Até hoje, continuei fiel aos meus princípios. E fracassar politicamente tem sido a garantia da minha sanidade. Penso que entre intelectuais e o povão deveria existir uma camada crítica observando a vida política de um país de longe. Eu tenho tanta preguiça do entusiasmo político; e confesso que fico até um tanto constrangido com o excesso de patriotismo verde-amarelo e vermelho de alguns amigos. Se pintarem a cara e ensaiarem coreografias, perco a amizade na hora, mas não perco a piada. Que coisa mais ridícula.

Considero que a única fidelidade política de um crítico da política é não ter fidelidade alguma com a política. Gente, vamos ser sinceros, nesse fim de semana Lionel Messi está no Brasil e jogará contra a seleção brasileira.
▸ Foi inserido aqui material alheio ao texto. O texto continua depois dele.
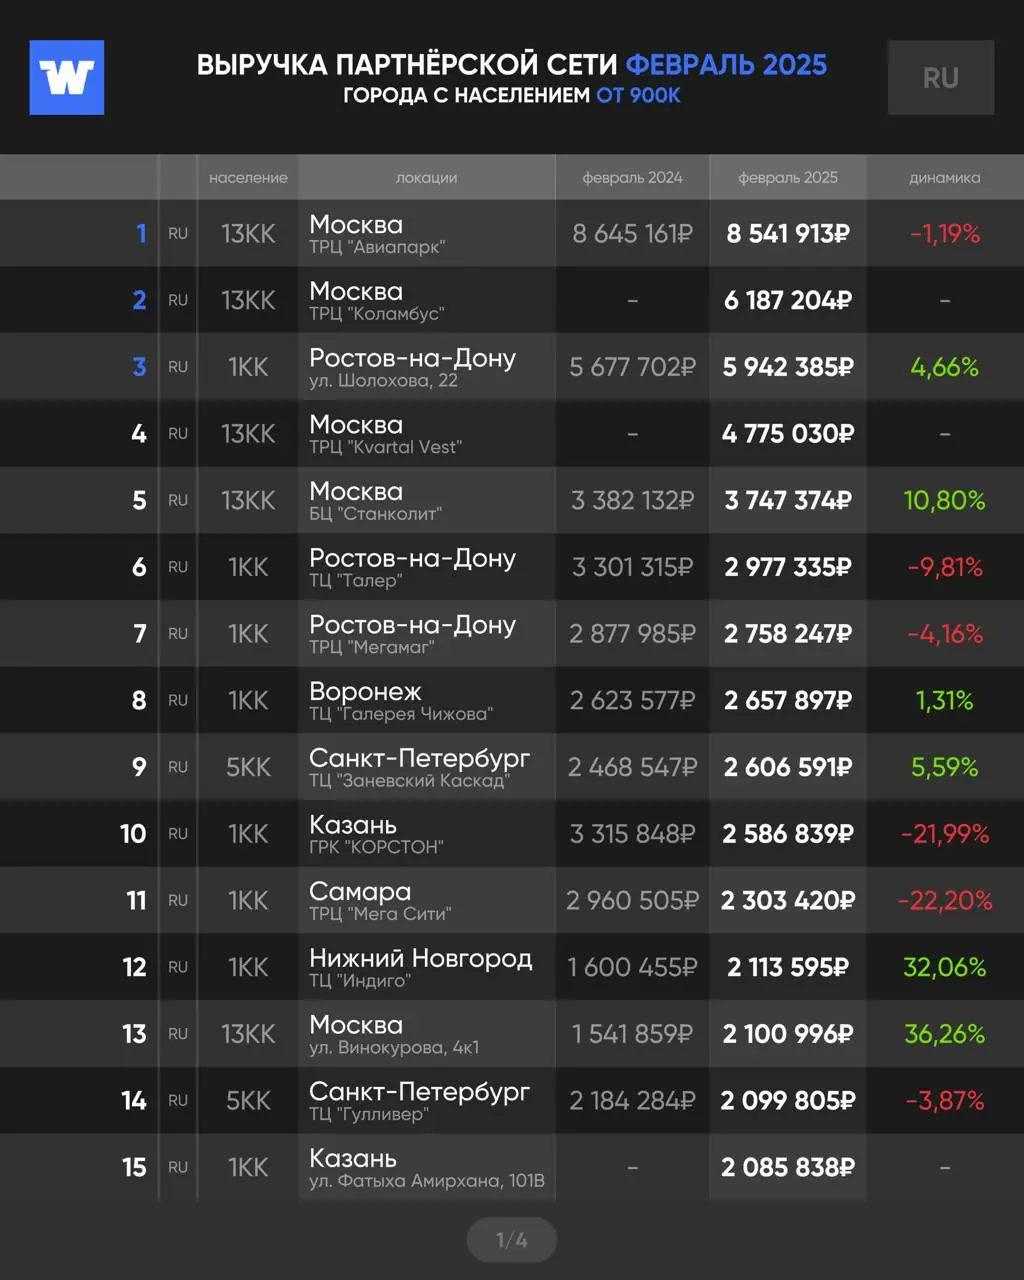Image resolution: width=1024 pixels, height=1280 pixels.
Task: Select the Казань ГРК "КОРСТОН" location
Action: tap(376, 834)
Aliás, para falar de coisas sérias, lembrei-me d’A Revolução dos Bichos, de Orwell: “As criaturas de fora olhavam de um porco para um homem, de um homem para um porco e de um porco para um homem outra vez; mas já se tornara impossível distinguir quem era homem, quem era porco”. Sinto-me assim, às vezes, olhando os atores políticos de longe e já não sabendo mais distinguir quem é porco e quem é homem. Não me sinto um gênio por isso, pelo contrário. Meu único problema é pensar que um dia quase me envolvi com essa gente.

Outro poema do Baudelaire que recomendo nessas horas de preguiça é Bênção: “quando, por uma lei das supremas potências, o poeta se apresenta à plateia entediada, sua mãe estarrecida e prenhe de insolências pragueja contra Deus: que dela então se apieda: ‘Ah! Tivesse eu gerado um ninho de serpentes, em vez de amamentar esse aleijão sem graça!’” Em termos políticos, nada como ser um aleijão sem graça.

Não sei o que, de repente, deu no brasileiro de achar que a política vem em primeiro lugar. Cadê a feijoada, a roda de samba e a malandragem como os grandes símbolos do nosso verdadeiro patriotismo anti-heroico?

Eu sei, estou sendo um tanto pedante e ingrato. Paciência. É que, para mim, a verdadeira política nada mais é do que a manifestação do caráter individual. Não sei o que, de repente, deu no brasileiro de achar que a política vem em primeiro lugar. Cadê a feijoada, a roda de samba e a malandragem como os grandes símbolos do nosso verdadeiro patriotismo anti-heroico? É por este país que vale a pena lutar: o país das pessoas que não precisam de um político para chamar de “seu”.

Então, no dia 7, se ainda assim, depois de toda essa minha declaração de amor ao entusiasmo político, eu for às ruas, será apenas para levar meu cachorro pra mijar. Nada como celebrar a democracia.